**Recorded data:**
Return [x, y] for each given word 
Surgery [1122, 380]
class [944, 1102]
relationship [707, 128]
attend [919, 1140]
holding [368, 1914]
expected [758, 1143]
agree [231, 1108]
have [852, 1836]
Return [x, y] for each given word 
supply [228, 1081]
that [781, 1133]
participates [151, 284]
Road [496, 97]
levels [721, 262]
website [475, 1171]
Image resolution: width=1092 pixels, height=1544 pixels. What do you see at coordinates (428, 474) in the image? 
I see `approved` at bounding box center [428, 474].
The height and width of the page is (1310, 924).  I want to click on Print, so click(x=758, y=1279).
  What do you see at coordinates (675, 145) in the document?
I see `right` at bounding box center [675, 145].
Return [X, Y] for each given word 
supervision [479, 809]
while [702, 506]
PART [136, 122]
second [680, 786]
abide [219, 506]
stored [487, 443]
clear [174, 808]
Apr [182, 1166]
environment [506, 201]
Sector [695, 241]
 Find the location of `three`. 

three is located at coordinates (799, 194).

**What is expected:** Rewrite the listing lines starting at the one containing "participates [151, 284]" and ending at the one containing "center [675, 145].", with "Road" replaced by "Street" and everything else left as is.

**Response to the task:**
participates [151, 284]
Street [496, 97]
levels [721, 262]
website [475, 1171]
Image resolution: width=1092 pixels, height=1544 pixels. What do you see at coordinates (428, 474) in the image? 
I see `approved` at bounding box center [428, 474].
The height and width of the page is (1310, 924).  I want to click on Print, so click(x=758, y=1279).
  What do you see at coordinates (675, 145) in the document?
I see `right` at bounding box center [675, 145].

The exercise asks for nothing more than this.